● **Task instructions**: Identify all lines in the listing that include the word "computer", and copy them out.

● **Records to use**:
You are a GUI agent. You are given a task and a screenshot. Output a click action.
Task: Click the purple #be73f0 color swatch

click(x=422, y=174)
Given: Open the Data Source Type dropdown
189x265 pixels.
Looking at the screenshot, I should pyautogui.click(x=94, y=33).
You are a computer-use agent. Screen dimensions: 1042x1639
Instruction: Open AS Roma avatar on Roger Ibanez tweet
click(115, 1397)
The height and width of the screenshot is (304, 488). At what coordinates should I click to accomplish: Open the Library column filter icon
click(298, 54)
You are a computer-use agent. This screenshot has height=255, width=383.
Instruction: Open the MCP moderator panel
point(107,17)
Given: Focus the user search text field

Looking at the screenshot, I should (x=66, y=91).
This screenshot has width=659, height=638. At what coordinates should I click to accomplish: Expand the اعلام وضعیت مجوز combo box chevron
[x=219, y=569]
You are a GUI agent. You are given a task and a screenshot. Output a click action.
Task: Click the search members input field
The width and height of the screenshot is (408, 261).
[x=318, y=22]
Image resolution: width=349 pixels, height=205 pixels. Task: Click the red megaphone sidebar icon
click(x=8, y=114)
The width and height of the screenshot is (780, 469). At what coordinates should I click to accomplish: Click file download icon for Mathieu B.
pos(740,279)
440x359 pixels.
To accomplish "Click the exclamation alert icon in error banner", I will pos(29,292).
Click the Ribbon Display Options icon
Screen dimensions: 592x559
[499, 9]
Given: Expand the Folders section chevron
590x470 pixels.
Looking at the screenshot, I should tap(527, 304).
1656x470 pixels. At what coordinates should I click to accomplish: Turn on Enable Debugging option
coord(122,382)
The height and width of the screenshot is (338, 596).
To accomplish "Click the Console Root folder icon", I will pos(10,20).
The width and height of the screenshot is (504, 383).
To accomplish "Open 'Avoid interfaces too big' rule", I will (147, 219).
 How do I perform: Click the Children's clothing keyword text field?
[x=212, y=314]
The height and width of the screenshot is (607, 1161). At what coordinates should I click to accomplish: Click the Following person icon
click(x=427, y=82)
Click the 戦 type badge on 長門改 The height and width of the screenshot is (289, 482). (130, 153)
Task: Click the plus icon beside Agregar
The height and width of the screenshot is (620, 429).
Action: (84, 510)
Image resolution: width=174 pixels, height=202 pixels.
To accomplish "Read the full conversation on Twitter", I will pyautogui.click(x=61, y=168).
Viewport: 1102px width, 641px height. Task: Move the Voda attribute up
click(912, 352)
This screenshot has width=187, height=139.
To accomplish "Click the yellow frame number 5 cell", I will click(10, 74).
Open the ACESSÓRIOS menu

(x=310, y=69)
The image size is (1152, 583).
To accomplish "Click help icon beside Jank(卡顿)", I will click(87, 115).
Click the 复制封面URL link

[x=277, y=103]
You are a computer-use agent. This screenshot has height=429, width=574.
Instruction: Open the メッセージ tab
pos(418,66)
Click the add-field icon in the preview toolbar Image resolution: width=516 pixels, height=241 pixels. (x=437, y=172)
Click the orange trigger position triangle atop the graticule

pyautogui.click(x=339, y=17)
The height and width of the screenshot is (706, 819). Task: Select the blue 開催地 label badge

● **Task response**:
You are a computer-use agent. Screen dimensions: 1042x1639
You are a computer-use agent. This screenshot has height=255, width=383.
You are a computer-use agent. This screenshot has height=429, width=574.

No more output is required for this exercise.